SNHU is now particularly known as an innovator in its field, but that wasn’t always the case. What had to change inside the institution for it to become more innovative?

Honestly, I think we’ve long been innovative. We did satellite continuing education centers decades ago and before they were common. We were early into online education. We were doing competency-based degrees and three-year degrees some 16 years ago. Traditional higher education has always tended to look down its nose at that sort of innovation, so I think we were not recognized for it. Now, higher education is catching up with those innovations – in some large measure because it is forced to find new ways to operate – and we look more innovative. I don’t think we are; I think higher education is finally getting more innovative and embracing things we have been doing for a long time.

Innovation is in our DNA given that history, and we continue that tradition today. I think if you were to ask the higher education press to name the three or four most innovative universities in the country, SNHU would be on everyone’s list.

How is SNHU working to support the broader business community in New Hampshire?

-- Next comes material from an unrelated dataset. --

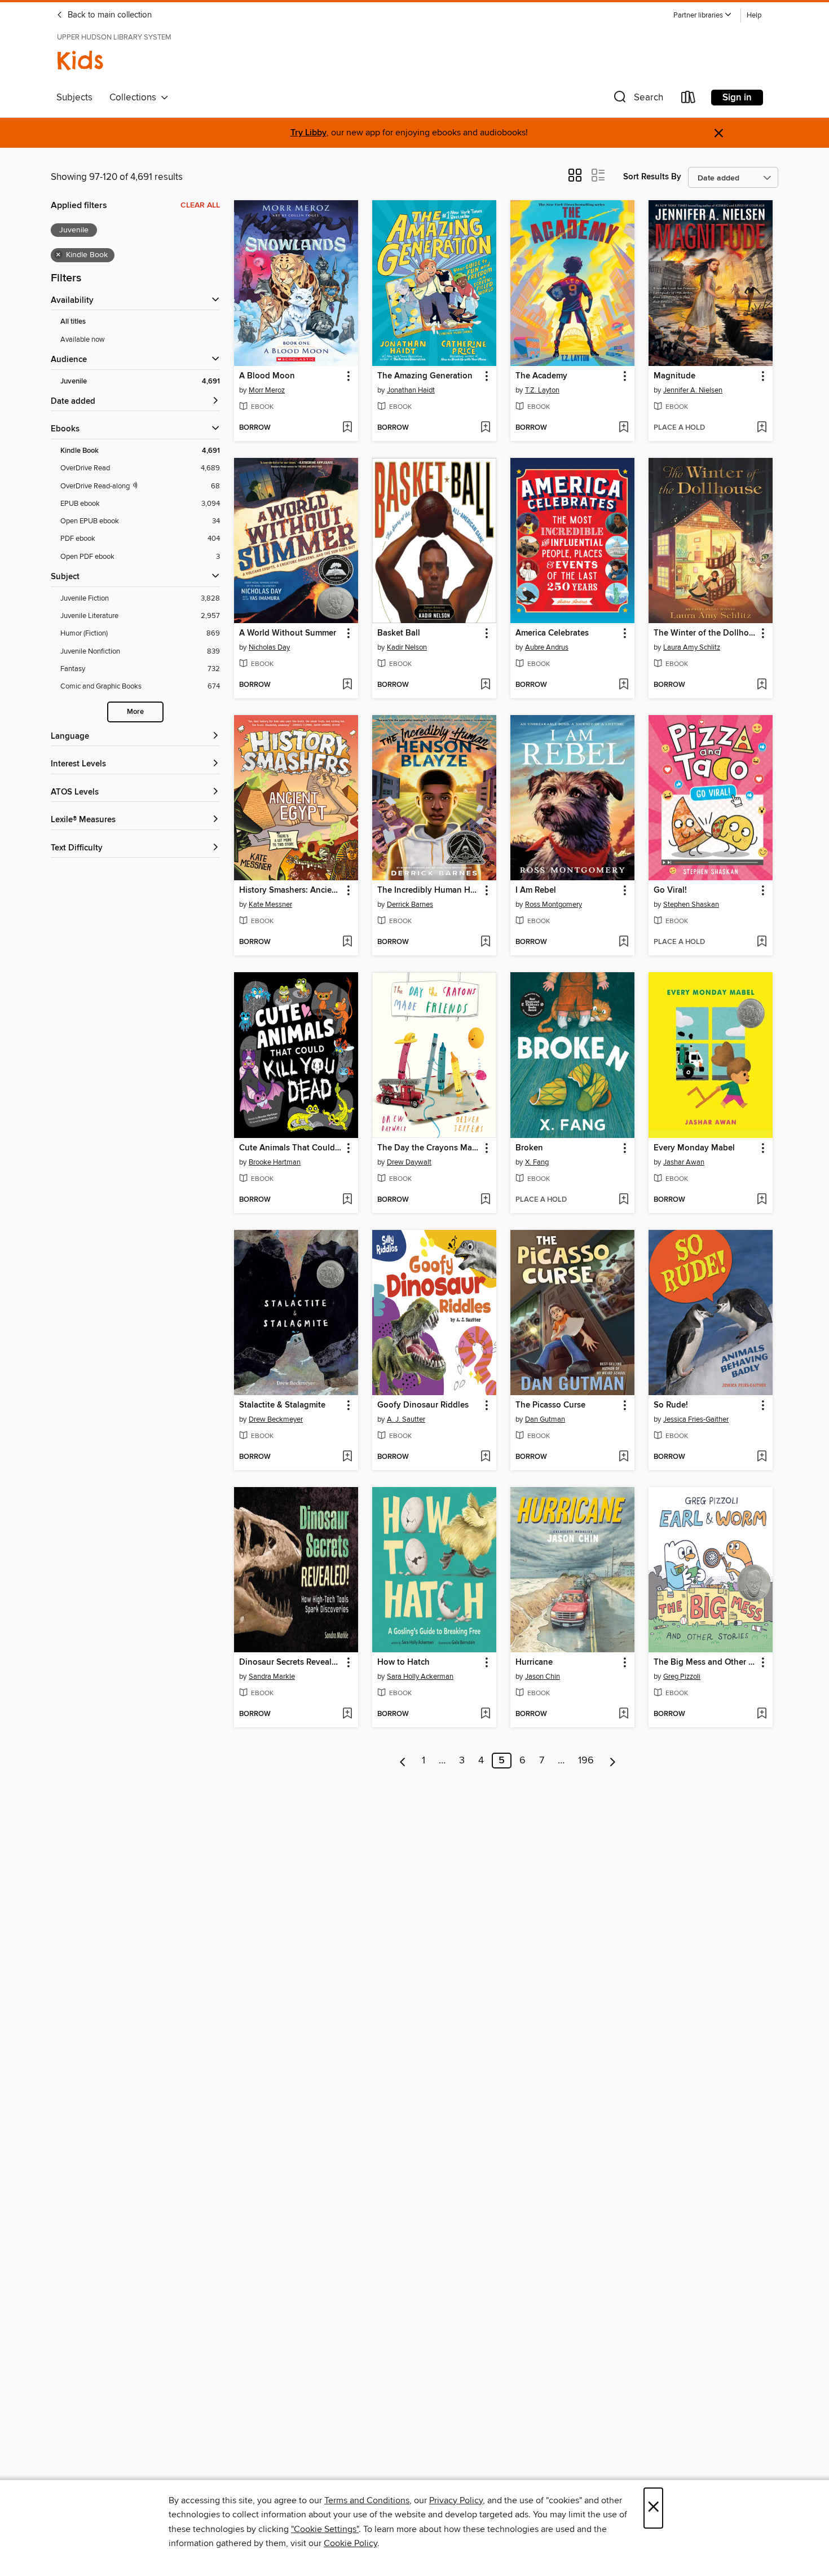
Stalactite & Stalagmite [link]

Put another way, what impact do you strive to have on the economic growth of the state?

Well, there is the obvious connection, with our rapid growth; we have hired roughly 4,500 full and part time staff in five years. We moved our online operation to the mill yards of Manchester six years ago and had 22 people there. Today we have 1,200. We have a new facility at 1230 Elm St., and have put another 250 people there and will add more. That’s a huge boon to the downtown merchants. Then there’s the building program we have had underway, going from 10,000 square feet of space downtown to over 220,000 square feet. That’s meant build outs, furnishings, HVAC, and more — all work for largely local subcontractors and suppliers. On the main campus, during that same period, we’ve built over $120 million of new facilities – again, a lot of work for local contractors and others. Only Dartmouth College has more international students than we do and an annual independent study indicates that our 1,000 international students have about a $32 million economic impact on the area.

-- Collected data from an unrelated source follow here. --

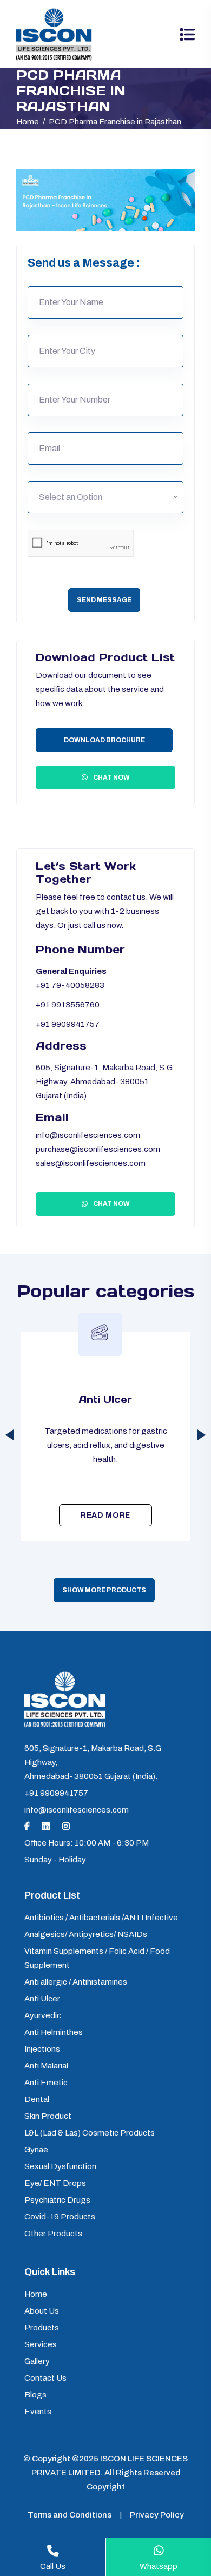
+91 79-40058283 (70, 985)
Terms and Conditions (69, 2515)
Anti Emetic (46, 2082)
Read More (105, 1515)
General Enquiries (71, 971)
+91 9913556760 (68, 1004)
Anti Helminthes (53, 2032)
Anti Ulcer (42, 1998)
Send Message (104, 600)
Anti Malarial (46, 2065)
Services (40, 2344)
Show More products (104, 1590)
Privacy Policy (157, 2515)
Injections (42, 2049)
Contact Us (45, 2378)
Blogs (35, 2394)
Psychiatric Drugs (57, 2200)
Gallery (37, 2361)
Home (28, 121)
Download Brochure (104, 740)
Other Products (53, 2233)
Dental (36, 2099)
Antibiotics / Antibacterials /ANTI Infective (101, 1917)
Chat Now (111, 777)
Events (37, 2411)
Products (41, 2327)
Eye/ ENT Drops (55, 2183)
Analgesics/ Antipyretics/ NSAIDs (85, 1934)
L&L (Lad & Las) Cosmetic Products (89, 2133)
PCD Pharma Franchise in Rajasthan (115, 121)
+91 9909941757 (68, 1024)
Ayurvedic (106, 1399)
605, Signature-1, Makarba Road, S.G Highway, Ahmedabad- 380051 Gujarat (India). (104, 1081)
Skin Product (47, 2116)
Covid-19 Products (59, 2216)
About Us (41, 2311)
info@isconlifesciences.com (88, 1135)
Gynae (36, 2149)
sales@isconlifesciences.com (91, 1163)
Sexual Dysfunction (60, 2166)
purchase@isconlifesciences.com (98, 1149)
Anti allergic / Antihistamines (75, 1982)
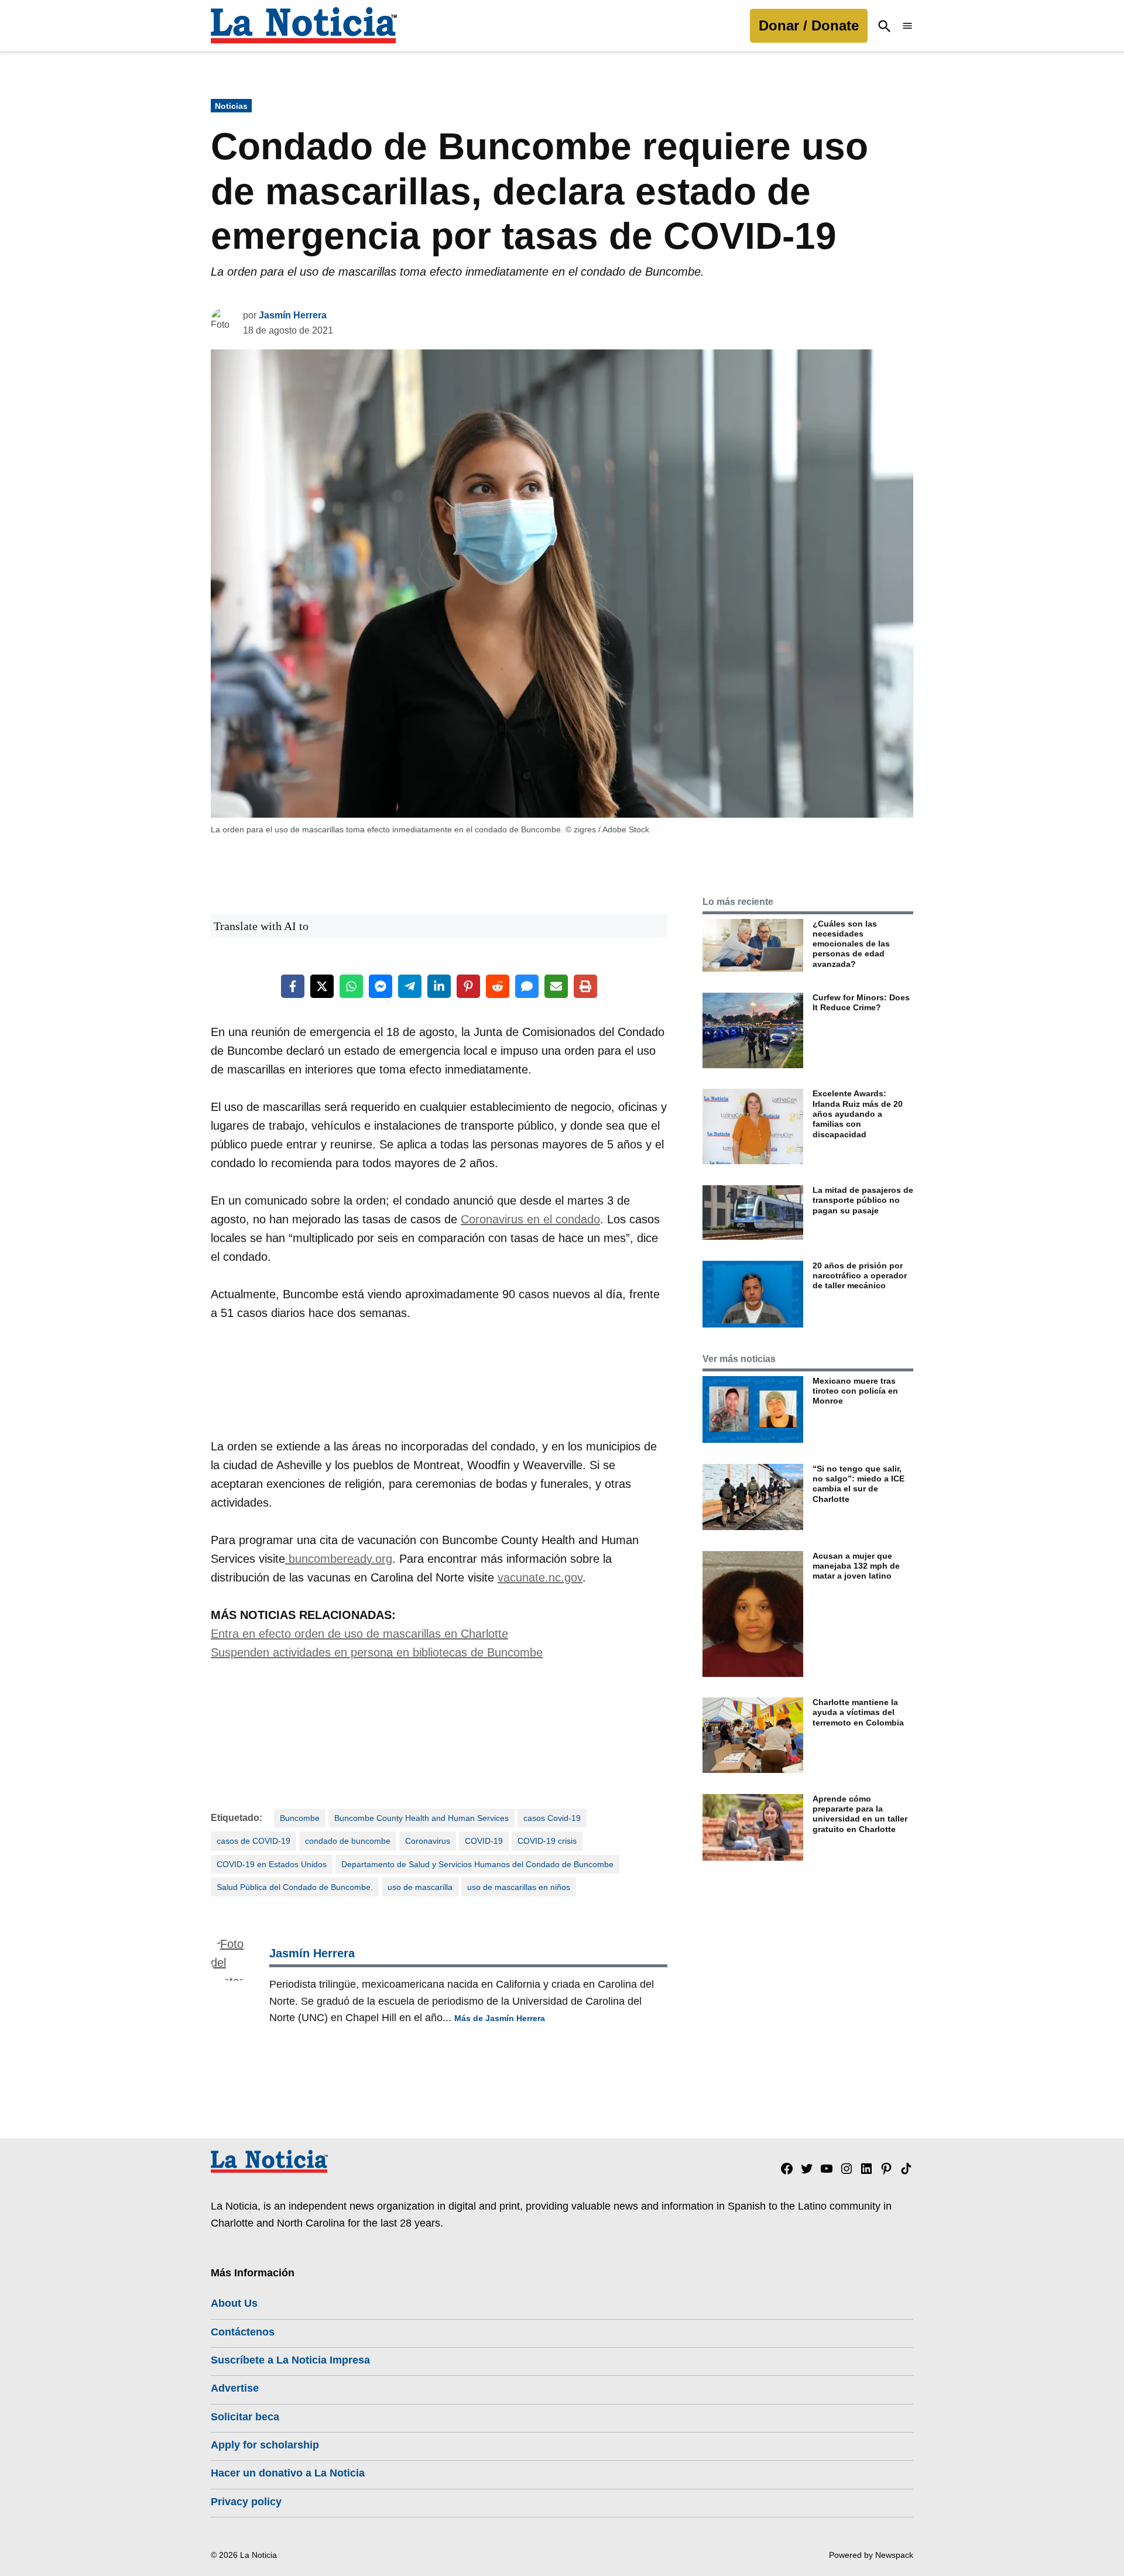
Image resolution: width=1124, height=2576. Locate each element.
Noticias (231, 106)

Then you think about the way we supply talent into the local labor market, a critical need for the business community, and the impact of the university is just enormous. Our IT, Finance, Marketing, Math, Hospitality, Communications, and many other majors graduate and become part of the larger talent pool the state so desperately needs. Our online programs, catering mostly to adults, are the second largest in the country and by far the largest in the region. We have thousands of adults with some to no college credits coming back, completing degrees, and retooling for the labor market.

Can you give us a hint about what new trails SNHU will soon be blazing in the academic world?

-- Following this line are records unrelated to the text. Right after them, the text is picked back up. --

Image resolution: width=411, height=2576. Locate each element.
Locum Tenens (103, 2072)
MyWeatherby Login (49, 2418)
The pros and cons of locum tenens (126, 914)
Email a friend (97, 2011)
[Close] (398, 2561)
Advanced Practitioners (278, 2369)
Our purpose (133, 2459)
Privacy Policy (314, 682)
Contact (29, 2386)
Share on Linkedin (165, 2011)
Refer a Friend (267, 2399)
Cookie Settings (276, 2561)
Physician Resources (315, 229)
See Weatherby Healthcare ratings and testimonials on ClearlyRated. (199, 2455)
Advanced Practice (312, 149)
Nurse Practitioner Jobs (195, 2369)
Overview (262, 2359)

Well, we just created a new software company, Motivis Learning, and based it in Salem. We have high hopes for that company (it’s our one for-profit subsidiary), and institutions from around the country are adopting its next generation learning platform. We just announced that Anthem has rolled out our competency-based degree program, College for America, to all 55,000 of its employees – expect more such partnerships in the future. We’re doing some really exciting partnerships with other providers too. For example, we have a new Music Industry MBA in partnership with the Berklee School of Music. We are in discussions with others for similar kinds of offerings. We just received a $3.9 million First in the World federal grant to pioneer new remedial education approaches. It’s such an exciting time in higher education, for all its challenges and its uncertain future. But as Steve Jobs said, “The best way to predict the future is to invent it.”